The first thing I noticed about Fracture, before I even took it out of the box, was the fact that it was just called “Fracture”, and not “Fracture 2”, “Fracture 3” or “Fracture 5 XL”. Finding a shooter these days that isn’t a sequel, prequel or follow-up is frankly surprising, and a rare treat.

The storyline behind Fracture is that global warming has happened in a big way, leading to seas rising, and American experts coming up with amazing terrain deforming tools to shore up their shorelines and save them all from drowning. For some reason not well explained in the game, they forgot to do the middle of the country, and ended up with two separate land masses made up of each coast. So, like a classic hip-hop battle, the stage is set for West Coast vs East Coast. The West Coast have gone a bit mental with genetic engineering, so laws are passed to stop this. They don’t like this much, form their own country, and the rap battle war is on.

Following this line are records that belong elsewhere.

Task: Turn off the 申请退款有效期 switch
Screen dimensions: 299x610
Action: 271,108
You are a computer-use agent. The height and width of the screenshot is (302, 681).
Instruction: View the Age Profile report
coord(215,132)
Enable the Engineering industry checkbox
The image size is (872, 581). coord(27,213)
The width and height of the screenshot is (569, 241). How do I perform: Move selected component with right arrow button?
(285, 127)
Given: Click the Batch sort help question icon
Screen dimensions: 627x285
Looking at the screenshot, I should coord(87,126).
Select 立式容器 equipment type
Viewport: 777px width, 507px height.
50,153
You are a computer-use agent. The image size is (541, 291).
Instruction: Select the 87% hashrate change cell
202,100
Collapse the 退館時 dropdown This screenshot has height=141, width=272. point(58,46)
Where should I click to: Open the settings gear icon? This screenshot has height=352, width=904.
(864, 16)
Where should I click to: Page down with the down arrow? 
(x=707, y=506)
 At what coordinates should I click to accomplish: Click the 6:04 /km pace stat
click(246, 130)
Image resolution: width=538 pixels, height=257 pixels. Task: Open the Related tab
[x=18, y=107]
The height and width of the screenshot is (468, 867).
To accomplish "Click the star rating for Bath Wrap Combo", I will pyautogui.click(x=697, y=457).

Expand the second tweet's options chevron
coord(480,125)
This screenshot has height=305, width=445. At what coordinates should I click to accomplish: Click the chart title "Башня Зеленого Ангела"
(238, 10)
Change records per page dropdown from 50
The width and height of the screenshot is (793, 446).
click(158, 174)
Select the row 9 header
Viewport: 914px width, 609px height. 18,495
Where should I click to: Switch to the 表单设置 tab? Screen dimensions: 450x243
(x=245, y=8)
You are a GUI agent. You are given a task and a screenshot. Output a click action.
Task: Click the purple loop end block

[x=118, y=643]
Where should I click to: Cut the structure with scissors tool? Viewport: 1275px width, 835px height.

You play a soldier fighting for the Atlantic Alliance against the Pacificans, who is (hilariously) called Jet Brody. Stupid name, but even stupider is that for the entire duration of the single player campaign, I thought he was called Jeff, which is an equally odd name for a strapping hero.

We’ve got a hero, we’ve got a genetically engineered army of freaks to fight, so we’re on to the final element in any third person shooter: The Guns. Fracture’s main character carries a gun called an Entrencher, which allows him to raise and lower the ground into great hills and craters. At first, this is mostly just used to make a hill to walk up to collect a weapon, but later it is used to solve puzzles and even splatter enemies who are unfortunate enough to be standing underneath something when the ground rockets up and meets the roof. Ouch.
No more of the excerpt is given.